───── Trecho apresentado ─────

Palabras clave: Morfología, Lenguaje, Consciencia morfológica.
Introdução
A escrita combina dois princípios: o princípio fo-nográfico e o princípio semiográfico. O princípio fonográfico está relacionado a como as letras correspondem aos fonemas das palavras, e princípio semiográfico a como as palavras são constituídas a partir dos morfemas (Marec-Breton & Gombert, 2004).
Habilidade metalingüística é a habilidade de refletir sobre a língua como objeto do pensamento. Entre as habilidades metalingüísticas duas estão associadas aos princípios anteriormente descritos. A consciência fonológica (habilidade de refletir sobre os sons da fala) estaria associada à aquisição do princípio fonográfico, e a consciência morfológica (habilidade de refletir sobre a estrutura morfológica das palavras), à aquisição do princípio semiográfico.

─────

* _Faça isto_
Responda com base no trecho sobre escrita e consciência morfológica:
1. Quais são os dois princípios que a escrita combina?
2. Como o trecho define a consciência fonológica?
3. A aquisição de qual princípio está associada à consciência morfológica?

───── Registros de dados ─────

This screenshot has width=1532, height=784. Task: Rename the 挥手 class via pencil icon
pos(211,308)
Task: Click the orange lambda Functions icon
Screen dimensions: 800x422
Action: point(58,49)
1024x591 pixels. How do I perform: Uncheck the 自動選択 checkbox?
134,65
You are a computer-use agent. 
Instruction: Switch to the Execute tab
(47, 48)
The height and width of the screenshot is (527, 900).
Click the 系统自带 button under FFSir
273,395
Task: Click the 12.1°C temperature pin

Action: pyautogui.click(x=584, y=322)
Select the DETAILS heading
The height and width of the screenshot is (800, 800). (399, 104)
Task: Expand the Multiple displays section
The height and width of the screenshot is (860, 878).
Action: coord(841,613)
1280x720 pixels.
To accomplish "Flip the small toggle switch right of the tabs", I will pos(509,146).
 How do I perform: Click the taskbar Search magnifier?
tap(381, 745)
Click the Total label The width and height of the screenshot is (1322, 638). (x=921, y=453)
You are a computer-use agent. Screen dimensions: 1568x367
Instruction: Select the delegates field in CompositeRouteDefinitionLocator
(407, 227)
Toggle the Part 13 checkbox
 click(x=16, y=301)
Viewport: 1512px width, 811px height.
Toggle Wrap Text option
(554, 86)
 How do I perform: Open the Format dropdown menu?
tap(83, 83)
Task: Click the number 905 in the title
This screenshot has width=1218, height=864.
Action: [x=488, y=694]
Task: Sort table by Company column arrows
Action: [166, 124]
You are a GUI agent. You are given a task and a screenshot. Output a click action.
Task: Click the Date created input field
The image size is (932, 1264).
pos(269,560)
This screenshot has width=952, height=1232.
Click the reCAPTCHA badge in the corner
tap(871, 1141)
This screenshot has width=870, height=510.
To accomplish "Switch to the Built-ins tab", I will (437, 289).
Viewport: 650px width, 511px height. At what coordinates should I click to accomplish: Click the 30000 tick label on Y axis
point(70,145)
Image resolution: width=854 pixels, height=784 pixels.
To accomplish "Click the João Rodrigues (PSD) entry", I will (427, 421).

─────

* _Resultado_
1. O princípio fonográfico e o princípio semiográfico.
2. Como a habilidade de refletir sobre os sons da fala.
3. À aquisição do princípio semiográfico.